__Work to do__.
Pick out each line in the items below that contains the word "with". Copy those lines.

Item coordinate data
+ + + + +

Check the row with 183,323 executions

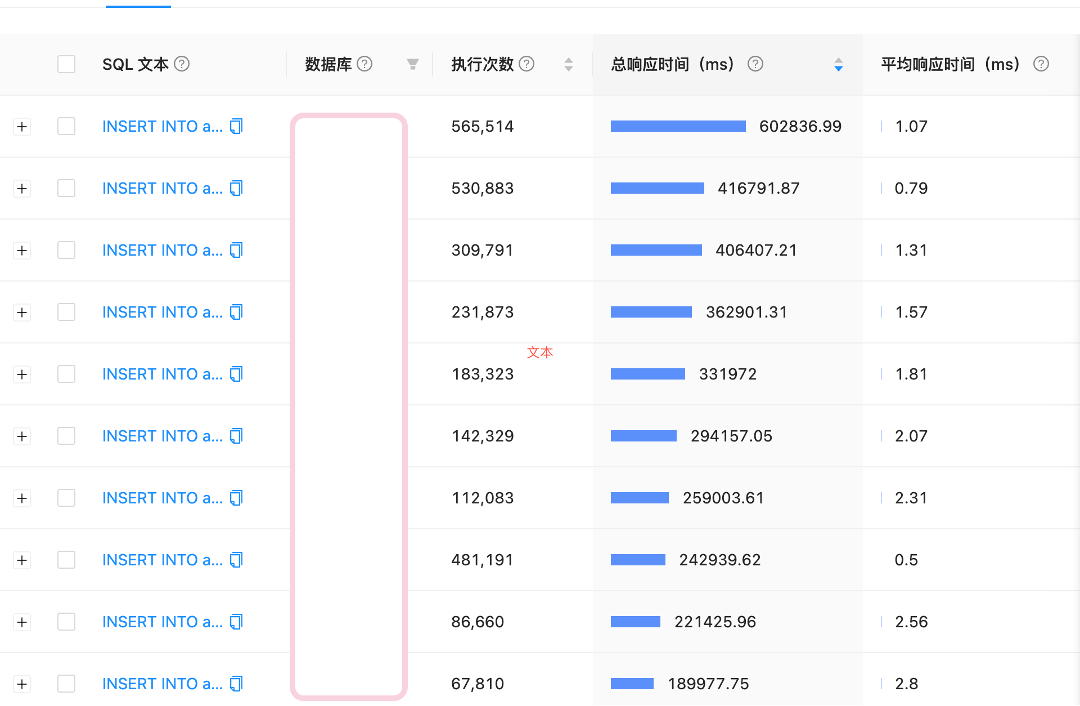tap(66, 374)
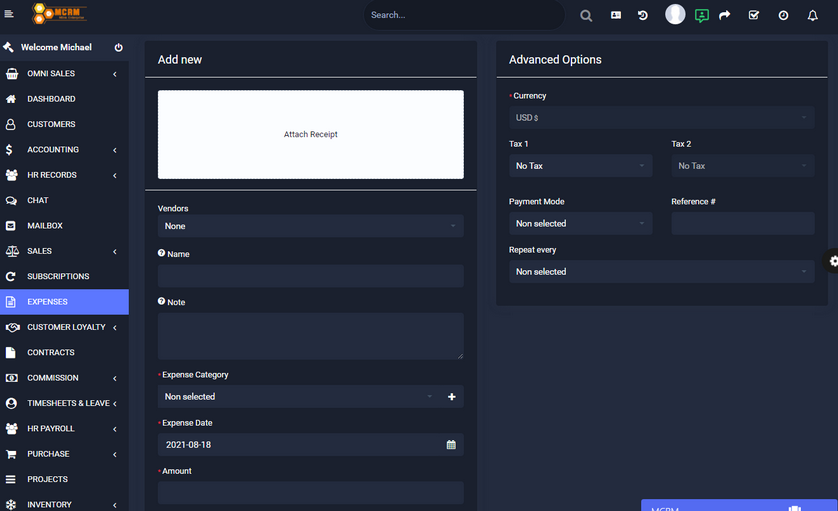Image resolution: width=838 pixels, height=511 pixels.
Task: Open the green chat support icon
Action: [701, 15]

+ + + + +

__Written answer__.
Check the row with 183,323 executions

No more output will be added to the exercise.